Attempted endogenous tissue repair following experimental spinal cord injury in the rat: involvement of cell adhesion molecules L1 and NCAM?
Version of Record online: 24 DEC 2001
© Federation of European Neuroscience Societies
European Journal of Neuroscience
Volume 12, Issue 9, pages 3224–3238, September 2000
How to Cite
Brook, G. A., Houweling, D. A., Gieling, R. G., Hermanns, T., Joosten, E. A. J., Bär, D. P. R., Gispen, W.-H., Schmitt, A. B., Leprince, P., Noth, J. and Nacimiento, W. (2000), Attempted endogenous tissue repair following experimental spinal cord injury in the rat: involvement of cell adhesion molecules L1 and NCAM?. European Journal of Neuroscience, 12: 3224–3238. doi: 10.1046/j.1460-9568.2000.00228.x
- Issue online: 24 DEC 2001
- Version of Record online: 24 DEC 2001
- Received 12 May 2000, accepted 13 June 2000
- traumatic injury
It is widely accepted that the devastating consequences of spinal cord injury are due to the failure of lesioned CNS axons to regenerate.
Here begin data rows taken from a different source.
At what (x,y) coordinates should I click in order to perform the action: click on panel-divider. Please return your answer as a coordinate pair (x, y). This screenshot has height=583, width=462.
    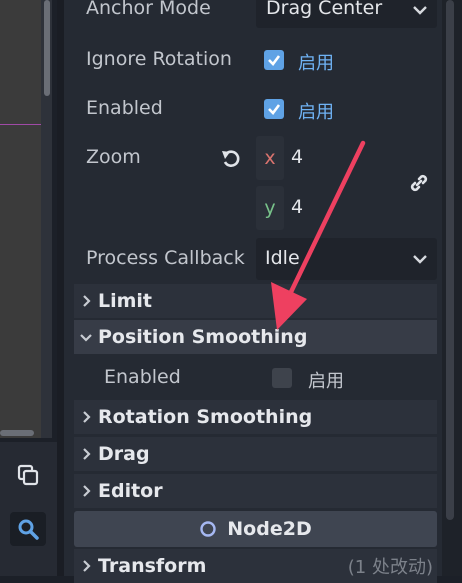
    Looking at the image, I should click on (60, 288).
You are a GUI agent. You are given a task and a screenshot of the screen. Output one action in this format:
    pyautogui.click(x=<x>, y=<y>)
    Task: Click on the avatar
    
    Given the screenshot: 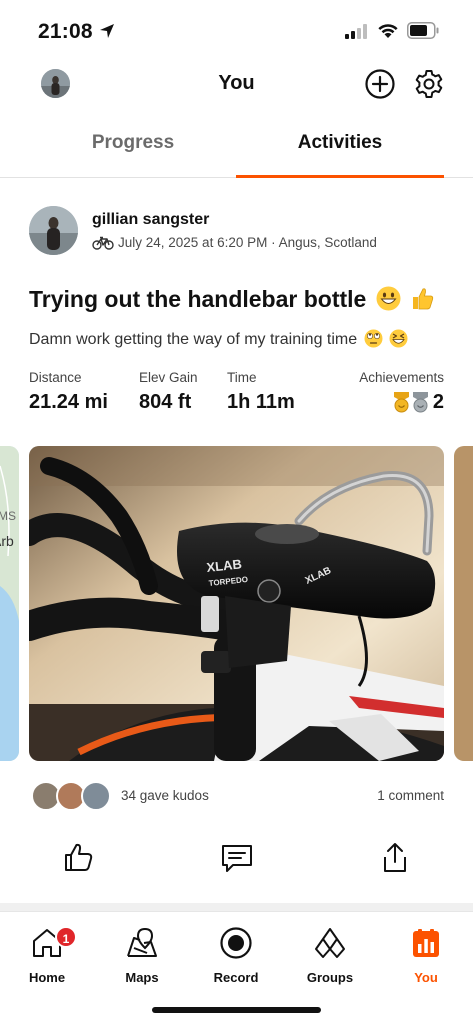 What is the action you would take?
    pyautogui.click(x=96, y=796)
    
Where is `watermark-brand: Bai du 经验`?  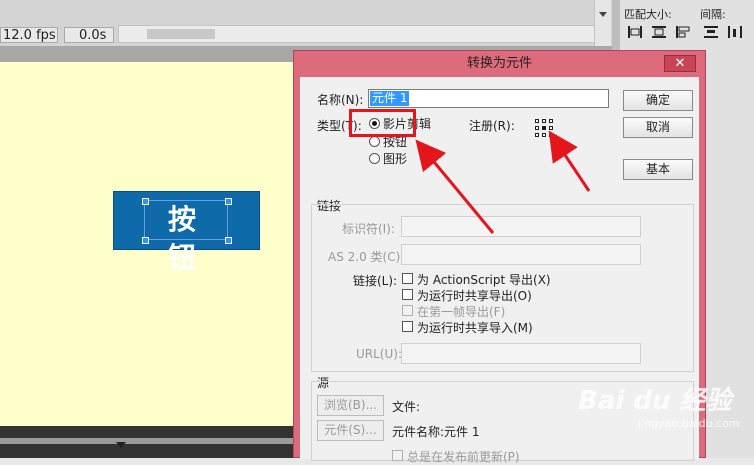 watermark-brand: Bai du 经验 is located at coordinates (655, 401).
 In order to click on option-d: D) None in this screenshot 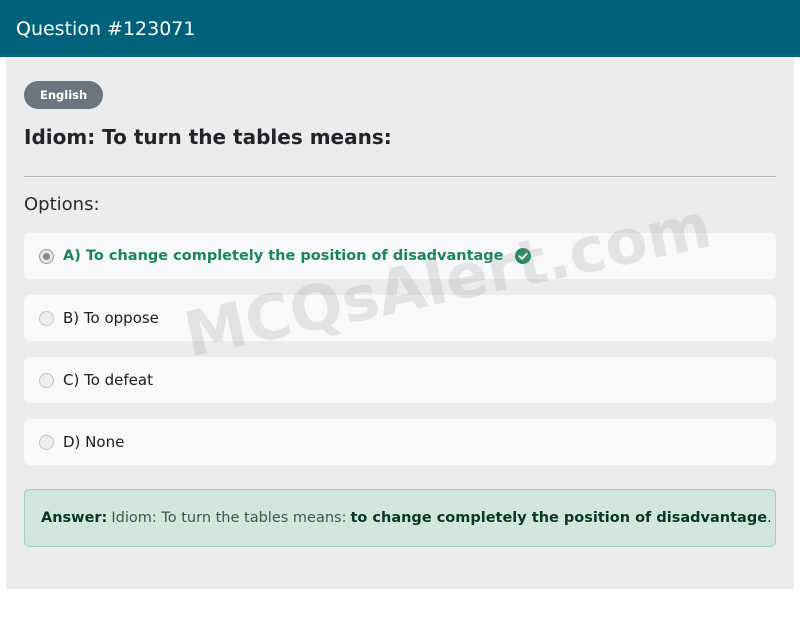, I will do `click(400, 442)`.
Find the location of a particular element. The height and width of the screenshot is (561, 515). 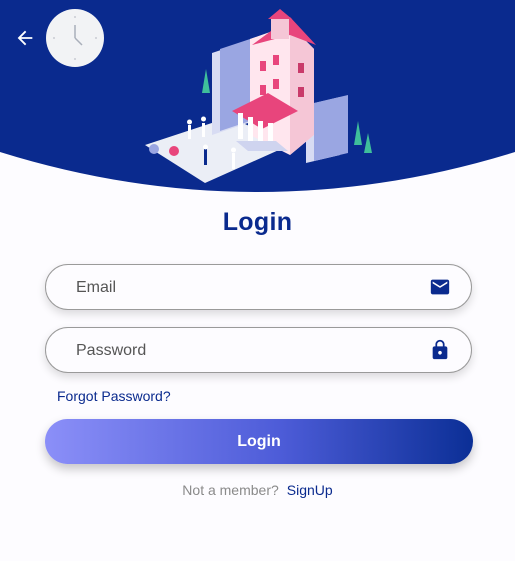

arrow-left-icon is located at coordinates (25, 38).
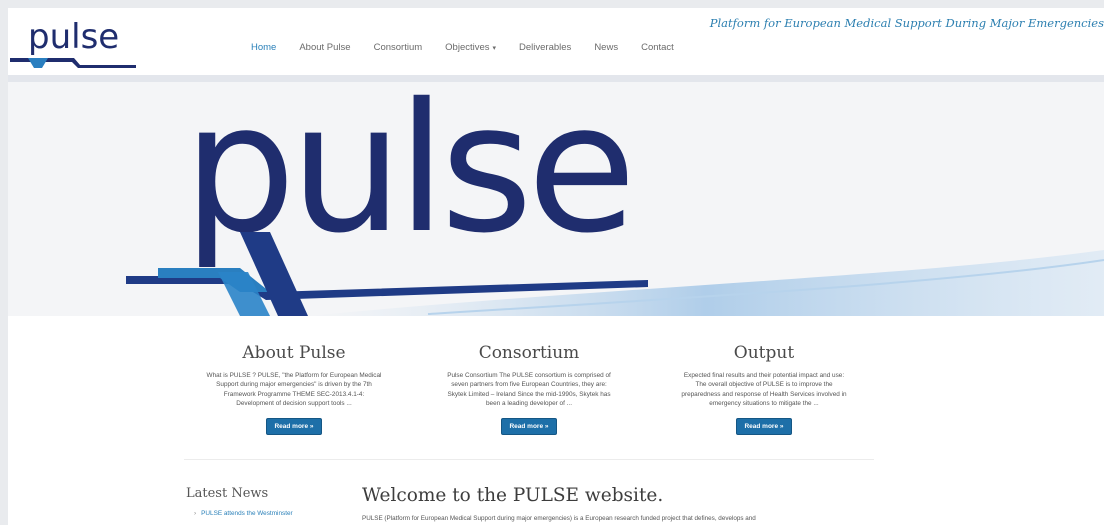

The current study of the spontaneous tissue repair processes following dorsal hemisection of the adult rat spinal cord demonstrates a phase of rapid and substantial nerve fibre in-growth into the lesion that was derived largely from both rostral and caudal spinal tissues. The response was characterized by increasing numbers of axons traversing the clearly defined interface between the lesion and the adjacent intact spinal cord, beginning by 5 days post operation (p.o.). Having penetrated the lesion, axons became associated with a framework of NGFr-positive non-neuronal cells (Schwann cells and leptomeningeal cells). Surprisingly few of these axons were derived from CGRP- or SP-immunoreactive dorsal root ganglion neurons. At the longest survival time (56 days p.o.), there was a marked shift in the overall orientation of fibres from a largely rostro-caudal to a dorso-ventral axis. Attempts to identify which recognition molecules may be important for these re-organizational processes during attempted tissue repair demonstrated the widespread and intense expression of the cell adhesion molecules (CAM) L1 and N-CAM. Double immunofluorescence suggested that both Schwann cells and leptomeningeal cells contributed to the pattern of CAM expression associated with the cellular framework within the lesion.